Judith still has the ‘certificate for cheerfulness’ that her son Max was awarded in Grade 3. Throughout those early childhood years, she said, he was always a light-hearted, happy boy.
Then, at 13, Max became suddenly rebellious. A few years later he had his first breakdown. For the next decade and a half he stumbled in and out of dysfunctional relationships and psychiatric hospitals until eventually, in his early thirties, he took his own life.
Judith now knows the reason for the sudden change that overtook Max at age 13: he was being sexually abused by his Year 8 coordinator, Kevin Hewitt.
It was the early 1980s at that time, and Max was attending a Catholic high school in Melbourne. Judith and her husband trusted the school and they trusted Hewitt. They never considered that he might be abusing their son. Instead, they assumed that Max was acting out because of the recent death of his grandfather.
But Max’s behaviour only got worse as he got older. In his mid-teens he moved out to live with his girlfriend. After the relationship ended, Max broke down and was hospitalised. Judith brought him home. ‘But’, Judith said, ‘he was almost in a catatonic state and would not talk to us’.

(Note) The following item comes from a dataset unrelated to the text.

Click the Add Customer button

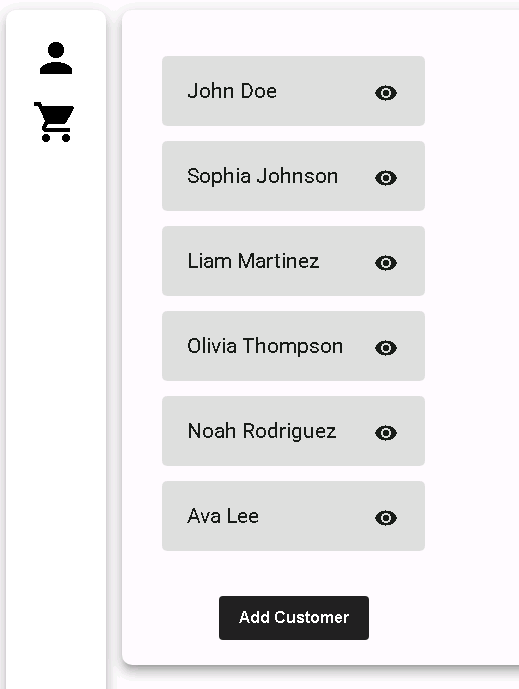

Still, for the next few years Max seemed to get back on track and eventually moved interstate to make a ‘fresh start’ with a new relationship and a new job. Sadly, the job and relationship fell apart and in the aftermath Max tried to kill himself.
This time when Judith asked Max to come home with her, he refused. Reluctantly, Judith and her husband returned to their lives, anxious and bewildered, unable to understand why Max was so troubled. When Judith tried to blame herself, her other children intervened.
‘My other children used to say, “Mum, we were all brought up in the same house. We don’t have those problems”.’
No one in the family knew the real reason for Max’s behaviour until Max suffered a third breakdown and was hospitalised. At the hospital Judith and her husband participated in a counselling session with Max and a social worker. There, for the first time, Max opened up about Kevin Hewitt and the sexual abuse. Judith went into shock.
‘At the time we didn’t even think about going to the police. I feel a lot of guilt. I think back and I think, it didn’t even occur to us. And I don’t really know why.’
Life improved after Max’s disclosure. He and his girlfriend moved in with Judith for a while until they found a place to rent for themselves. Max seemed a lot better. He would have been okay, Judith believes, if chance hadn’t intervened.
Around this time a close family member died unexpectedly.
‘This was to be the catalyst for everything that happened after. Max could not cope. He and his girlfriend split up … He had yet another breakdown … One evening he came to my home and told me that I would never see him again. He was angry and I was scared.’
Max moved back interstate. A short while later there was a knock on Judith’s door. A police officer informed her that Max had been found dead in a hotel room.
Judith processed her grief by writing her feelings in a journal, something she said was immensely helpful. Talking also helped, and that’s all that Judith wants to do now: talk about her son and let people know the truth of what happened to him. She has no interest in reporting Hewitt to police or suing the school. ‘I don’t blame the school’, she said. ‘I just blame that individual.’
Meanwhile, she has her own life to live.
‘I just think how lucky I am. And I have a wonderful life. I mean, we go overseas nearly every year. I’ve seen a lot of the world. I wish Max had of lived longer. I wish he could have had the things my other children have had, but he can’t. I can’t bring him back no matter what I do. So I think I make the best of the life we have.’